In 2018, just 11.1% of hospitals’ bad debt came from insured “self-pay” accounts, or from patients whose insurance required out-of-pocket payments, according to Kodiak. By 2022, the proportion who did (or could) not pay their bills soared to 57.6% of all hospitals’ bad debt.

The US Healthcare system needs to be fixed:

Not all health insurance plans are created equal. Many plans have narrow networks and limited coverage, leaving patients responsible for costs associated with out-of-network providers or specialized care. This can be particularly detrimental for people with chronic conditions or those requiring emergency care.

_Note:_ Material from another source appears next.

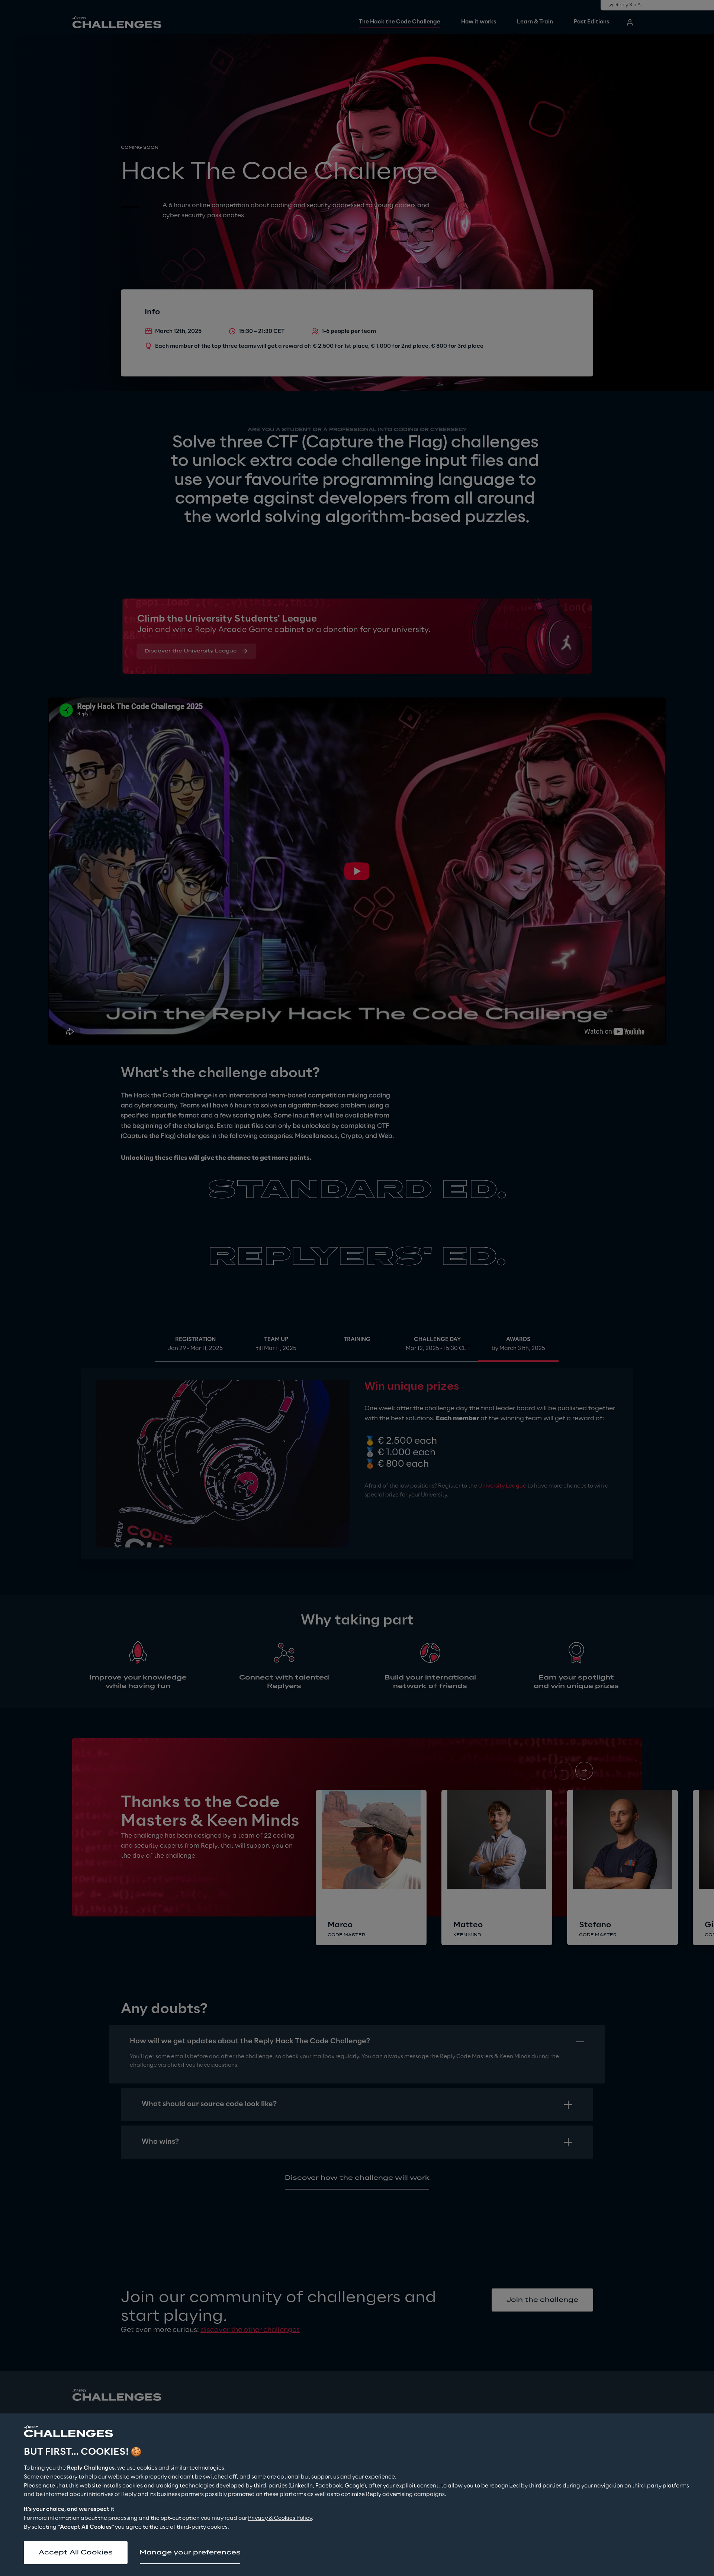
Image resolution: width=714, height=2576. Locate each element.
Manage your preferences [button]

Medical debt can have a devastating impact on individuals and families. It can lead to financial hardship, delayed or foregone care, damage to credit scores, and even bankruptcy. This can have long-term consequences for physical and mental health, employment opportunities, and overall well-being.

Fixing the US healthcare system is a complex challenge, but it is essential to ensure that everyone has access to affordable, quality healthcare without fear of financial ruin.